In 2010, the USDA introduced MyPlate as the new guideline for proper nutrition. Since then, it has been the education tool dietitians use to teach clients about eating a healthy diet. A balanced diet contains protein, carbohydrate and fat. Each of these macronutrients provides us with energy along with a host of other nutrients.
Protein is made up of amino acids, the building blocks of life. Protein helps the body repair and produce new cells, keeps us full aiding in weight control and has a moderate effect on blood sugar. Carbohydrates are the body’s main source of energy thus causing the most dramatic effect on blood sugar as the food is broken down into glucose. Whole-grain carbohydrates provide more fiber than the refined versions, and it’s the fiber that keeps you full longer by slowing the digestion of food. Fats have the least effect on blood sugar. Their role in the diet involves nutrient transportation and providing energy. Omega-3 and omega-6 fatty acids are required by the body for normal function.

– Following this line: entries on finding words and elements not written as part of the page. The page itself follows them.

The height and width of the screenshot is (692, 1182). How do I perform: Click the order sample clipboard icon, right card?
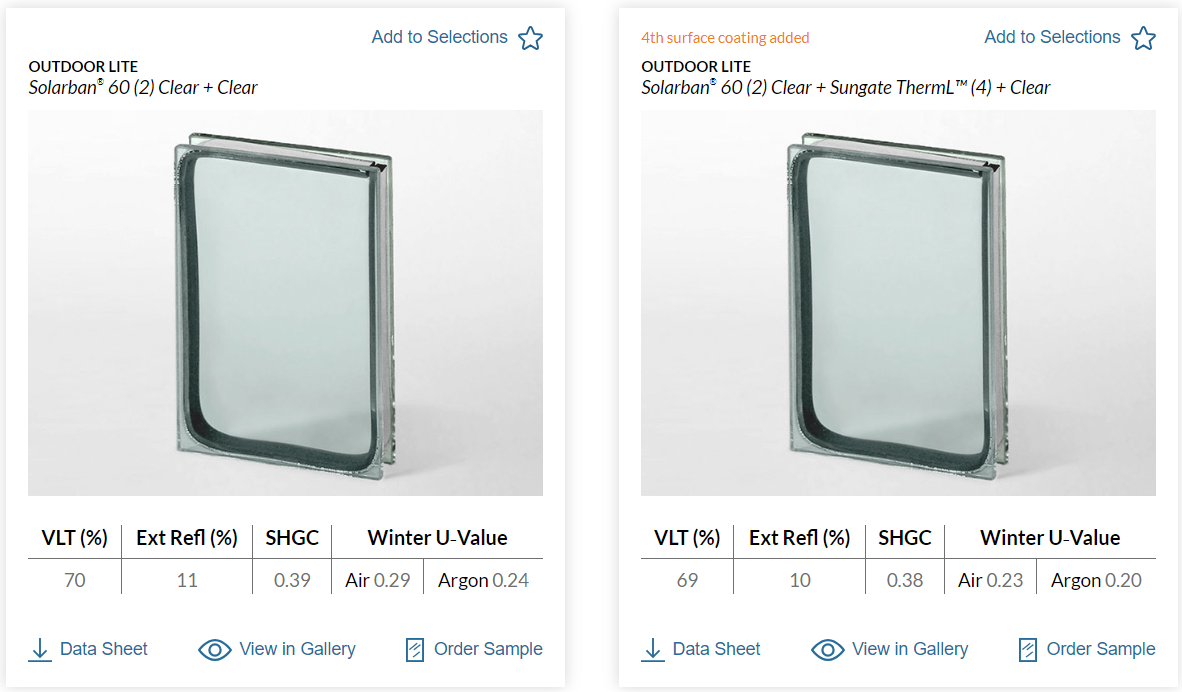(1027, 650)
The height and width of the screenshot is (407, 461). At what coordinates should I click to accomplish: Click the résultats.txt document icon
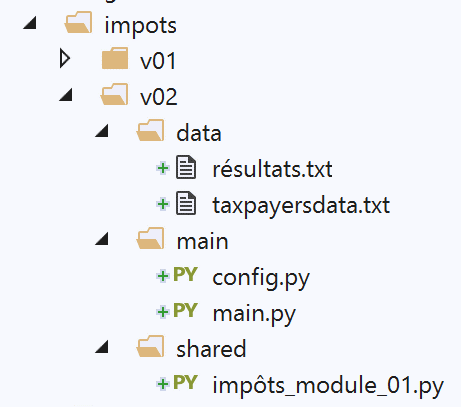click(186, 167)
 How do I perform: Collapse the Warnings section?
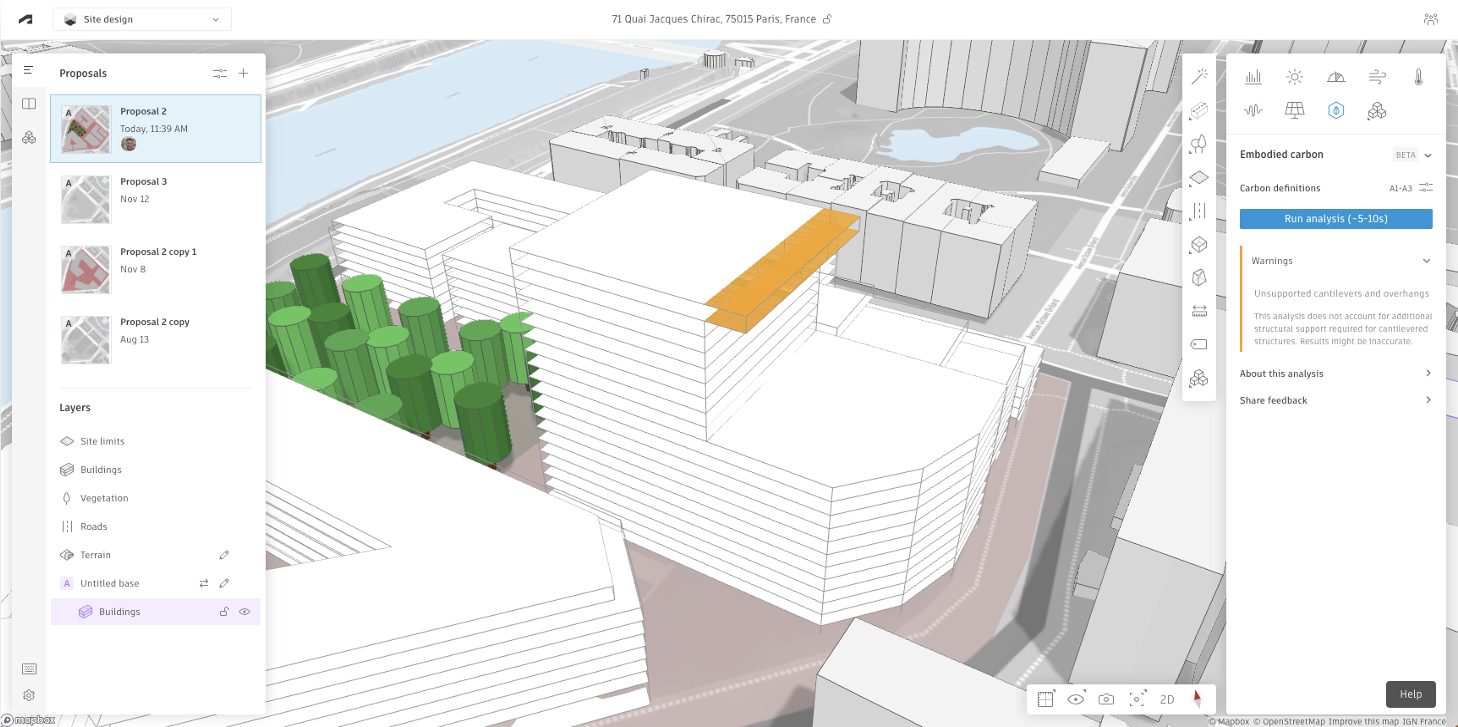coord(1427,260)
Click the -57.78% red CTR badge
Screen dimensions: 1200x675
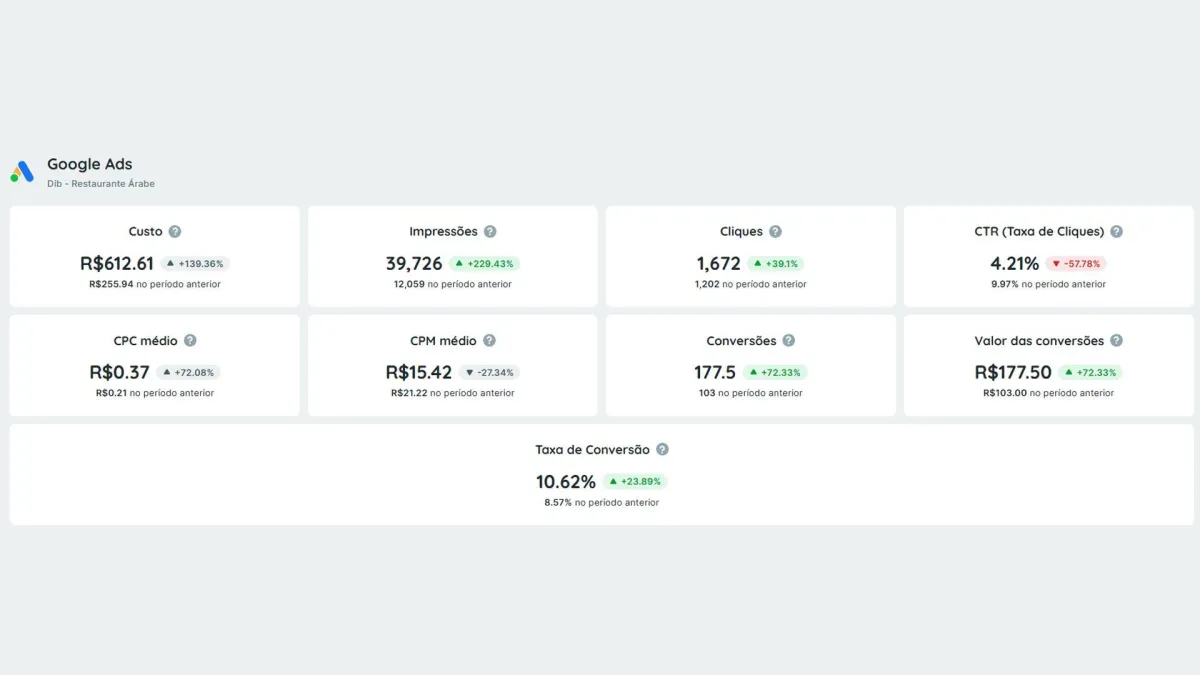pyautogui.click(x=1076, y=264)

Because each of these macronutrients’ effect on blood sugar varies, it important to have balance in the food choices you make at meals and snacks. Near-normal blood sugar levels help you feel better and may reduce or prevent complications from diabetes. Aim to always pair a protein and complex carbohydrate together at meal and snack times. Proteins help with satiety and carbohydrates help increase blood sugars. For example, a good snack would be whole-grain crackers (carb) and hummus (protein) or apple slices (carb) and peanut butter (protein).
Your Hy-Vee dietitian pick of the month helps with hitting two birds with one stone. Quinoa is an ancient grain, and a unique one at that; it is the only grain that is also a complete protein. To be a complete protein, a food must contain all nine essential amino acids. One-quarter cup of dry quinoa contains about 31 grams of carbohydrate and 7 grams of protein. For comparison purposes, a 1-ounce portion of meat has 7 grams protein.